Это случилось в такой день, когда погода была совсем скверная, небо было чистое и вместо веселого ветра стояла такая унылая тишина, что хотелось бросить все и завалиться спать на мягкие кочки.

Назойливое солнце грело так, словно хотело заглянуть в самую душу земли. Даже в том лесу, где работал Пиетри, яркие лучи пролезли в самую гущу молчаливых деревьев, заставляя блестеть и трепетать часть ветвей, в то время как остальные еще глубже уходили в темнозеленый мрак. Да зачем-то еще драли свои глотки разные птицы там, наверху. Откуда-то пахло муравьями, медом и смолой. Где-то вверху гудели пчелы. Это от них пахло медом. Наверно, дикий улей в дупле. Но запах меда был очень слаб. Его легко вытесняли запахи прелого моха и ранних, водянистых грибов.

Лес полон запахов. Все они переплетаются вместе. Каждый ствол, в который Пиетри вонзал топор, имел свой запах; каждый куст ольхи и вереска, вырванный им с корнем, имел свой отчетливый запах. Все расчищенное им место, все кучки сучьев и дров, наваленные им за день, переплетались самыми причудливыми запахами.

Пиетри так увлекся своей работой, что забыл про окружающее, и только когда позади него совсем близко раздались шаги, он оглянулся.

— А я хотела подойти незаметно и напугать тебя, — засмеялась Сальми Уйт, кидая на землю две ременные уздечки.

Топор Пиетри глубоко воткнулся в ствол дерева и долго сиротливо торчал так.

Лесная зелень звенела от птичьего стона, и весенние запахи плотно сплетались в самые причудливые узоры.

Вот в этот день и случилось то, чего так боялся Пиетри. Он никак не хотел, чтобы она это видела. Пусть бы это случилось с ним десять раз в день, только бы не при ней.

Они уже попрощались и Сальми уже уходила, когда он почувствовал приближение этого. Он хотел скорей уйти или просто бежать, но, как и всегда в таких случаях, не успел сделать ничего.

Безжалостная холодная рука скользнула вдоль спины вверх, проникла в череп, стиснула мозги тупой болью и метнула его куда-то в черное и страшное. Пиетри никогда не помнил, что происходило с ним после этого стремительного полета в бездонный мрак.

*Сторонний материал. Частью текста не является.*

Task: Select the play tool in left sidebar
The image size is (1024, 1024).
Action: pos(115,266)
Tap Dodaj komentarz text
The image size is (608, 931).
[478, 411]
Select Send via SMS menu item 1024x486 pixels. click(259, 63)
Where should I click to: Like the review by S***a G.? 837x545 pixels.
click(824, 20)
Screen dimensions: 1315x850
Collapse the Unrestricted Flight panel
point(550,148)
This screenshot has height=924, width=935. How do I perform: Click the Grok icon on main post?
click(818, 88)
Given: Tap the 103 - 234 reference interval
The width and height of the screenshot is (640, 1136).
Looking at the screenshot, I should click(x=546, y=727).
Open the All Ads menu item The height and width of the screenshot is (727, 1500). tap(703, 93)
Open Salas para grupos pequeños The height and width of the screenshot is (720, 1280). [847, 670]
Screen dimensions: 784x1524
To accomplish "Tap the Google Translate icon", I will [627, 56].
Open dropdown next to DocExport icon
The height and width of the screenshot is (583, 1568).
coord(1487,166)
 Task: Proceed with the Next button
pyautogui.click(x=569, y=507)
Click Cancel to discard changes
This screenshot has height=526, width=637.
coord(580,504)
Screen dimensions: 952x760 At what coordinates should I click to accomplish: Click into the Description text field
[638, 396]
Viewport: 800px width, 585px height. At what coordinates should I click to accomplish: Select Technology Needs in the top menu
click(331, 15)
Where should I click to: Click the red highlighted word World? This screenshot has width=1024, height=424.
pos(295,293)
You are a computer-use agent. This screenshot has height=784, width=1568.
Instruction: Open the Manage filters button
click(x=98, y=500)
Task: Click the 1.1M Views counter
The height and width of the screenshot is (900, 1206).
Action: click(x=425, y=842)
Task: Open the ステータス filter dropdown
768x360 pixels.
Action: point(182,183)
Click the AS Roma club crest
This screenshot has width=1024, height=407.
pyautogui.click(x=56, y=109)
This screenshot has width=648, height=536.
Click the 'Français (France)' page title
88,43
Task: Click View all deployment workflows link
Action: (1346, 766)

Сальми Уйт увидела. Она уже отошла шагов на десять, когда ей показалось, что Пиетри окликнул ее. Она оглянулась и увидела, что он как-то странно взмахивает руками, словно стараясь удержать равновесие, и при этом бормочет что-то невнятное.

— Ты чего? — спросила она и шагнула к нему. Он не ответил ей, весело приплясывая и кивая головой.

— Ну что? — спросила она и шагнула еще ближе.

Его глаза, тусклые, как лужи, смотрели куда-то мимо нее, а большой рот, бормоча несвязное, испускал слюну на жиденькие светлые волосы подбородка.

Она осторожно попятилась назад.

Потом руки его согнулись в локтях, пальцы скрючились, и он, не сгибаясь, упал вперед лицом и забился на земле, икая, захлебываясь пеной и вырывая с корнями мох, черничник и все, что попадалось под скрюченные пальцы.